Coralli dei mari tropicali
Nome scientifico:
coralli rossi:
Corallium spp. (oltre 24 specie),
Paracorallium spp. (7 specie)
sclerattinie o madrepore:
Scleractinia (circa 1300 specie)
coralli neri:
Antipatharia (circa 235 specie)
corallo azzurro:
Heliopora coerulea (1 specie)
Habitat:
a livello mondiale in mari tropicali, subtropicali e temperati (Oceano Atlantico, Mediterraneo, Mar Rosso, Golfo Persico, Oceano Indiano, Oceano Pacifico). I coralli d’acqua calda costruttori delle barriere coralline, vivono, a seconda della loro specie, a una profondità di al massimo 60 m e in temperature tra i 21°C e i 29°C.
Colonie:
non esistono indicazioni precise.
Trend: calante
Stato di minaccia:
IUCN: corallo azzurro: minacciato; coralli rossi, coralli neri e sclerattinie: non giudicati
CITES: corallo azzurro: appendice I e II; coralli neri e sclerattinie: appendice II;
coralli rossi: non elencati
I coralli dei mari tropicali sono in pericolo
Questo straordinario ecosistema è in grave pericolo: l’aumento della temperatura dell’acqua, le tecniche di pesca distruttive per esempio con reti a strascico, dinamite e cianuro, nonché l’inquinamento dell’acqua hanno già distrutto completamente molte barriere coralline. I reef sono anche minacciati da immersioni di turisti senza riguardo per la natura, nonché da sedimenti trasportati dai fiumi. A causa dell’eccessiva deforestazione, dell’industria mineraria e dell’agricoltura intensiva il suolo è soggetto all’erosione per cui, mediante i fiumi, molto materiale asportato va a finire nel mare. Questo materiale si deposita sui coralli togliendogli la luce necessaria. Il corallo rosso è richiestissimo, sia come gioiello, sia come medicina per esempio contro i disturbi di stomaco, il nervosismo oppure per i trapianti ossei. Nel Mediterraneo esistono praticamente solo colonie di piccole dimensioni di coralli rossi oramai incapaci di riprodursi. Ogni anno viene pescata una quantità di coralli di gran lunga maggiore rispetto alle loro possibilità di riproduzione. Mentre il corallo azzurro e il corallo nero sono protetti sul mercato internazionale dalla convenzione di Washington per la difesa delle specie a rischio (CITES), i coralli rossi non sono ancora inclusi nelle Appendici della CITES.

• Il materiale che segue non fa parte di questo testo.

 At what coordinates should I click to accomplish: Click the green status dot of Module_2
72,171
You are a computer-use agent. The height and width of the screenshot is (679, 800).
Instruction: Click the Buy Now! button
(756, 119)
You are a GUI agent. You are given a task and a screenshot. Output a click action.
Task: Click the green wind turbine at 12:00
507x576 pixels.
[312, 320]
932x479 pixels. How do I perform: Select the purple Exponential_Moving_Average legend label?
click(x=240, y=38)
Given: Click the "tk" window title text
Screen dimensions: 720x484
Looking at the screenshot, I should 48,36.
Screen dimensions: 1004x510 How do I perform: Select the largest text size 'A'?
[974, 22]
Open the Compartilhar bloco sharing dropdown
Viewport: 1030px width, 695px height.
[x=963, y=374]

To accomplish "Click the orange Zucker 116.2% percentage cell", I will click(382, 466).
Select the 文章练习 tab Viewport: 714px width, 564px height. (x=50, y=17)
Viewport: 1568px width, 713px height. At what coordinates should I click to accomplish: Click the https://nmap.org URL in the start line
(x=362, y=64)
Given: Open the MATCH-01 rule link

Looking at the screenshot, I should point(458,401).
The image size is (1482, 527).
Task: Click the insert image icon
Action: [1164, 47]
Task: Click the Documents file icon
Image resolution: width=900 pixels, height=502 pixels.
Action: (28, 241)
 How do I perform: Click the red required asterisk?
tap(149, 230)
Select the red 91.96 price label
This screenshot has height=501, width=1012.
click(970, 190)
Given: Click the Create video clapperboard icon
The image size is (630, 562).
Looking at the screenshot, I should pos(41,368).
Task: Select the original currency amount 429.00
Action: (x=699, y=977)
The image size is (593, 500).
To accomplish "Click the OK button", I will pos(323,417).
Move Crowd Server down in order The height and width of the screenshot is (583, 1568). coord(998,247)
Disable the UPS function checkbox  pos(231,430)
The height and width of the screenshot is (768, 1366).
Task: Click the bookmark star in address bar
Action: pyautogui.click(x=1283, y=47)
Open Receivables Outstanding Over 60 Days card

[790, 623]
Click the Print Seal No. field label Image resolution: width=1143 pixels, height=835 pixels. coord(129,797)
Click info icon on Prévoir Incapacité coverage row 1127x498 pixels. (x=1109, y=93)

L’impegno del WWF per le barriere coralline
Già fin dall’inizio degli anni settanta il WWF si adopera in favore della protezione dei coralli. Questo lavoro consiste in:
- Promuovere nuove aree marine protette
- Adottare ampie misure di protezione per i coralli
- Lottare contro metodi di pesca illegali (con dinamite e cianuro)
- Promuovere metodi di pesca che rispettino l’ambiente
- Rendere pubblico il commercio illegale di specie minacciate e appoggiare i governi a mettere fine a questi traffici
- Lottare contro il riscaldamento globale del clima
Inoltre il WWF da più di 15 anni gioca un ruolo importante nella tutela del
Triangolo dei Coralli che si trova tra la Malesia e le Filippine. Ospitando tre quarti di tutte le specie coralline conosciute al mondo, questo paradiso marino, unico al mondo, è più ricco di specie della famosa Grande Barriera Corallina Australiana.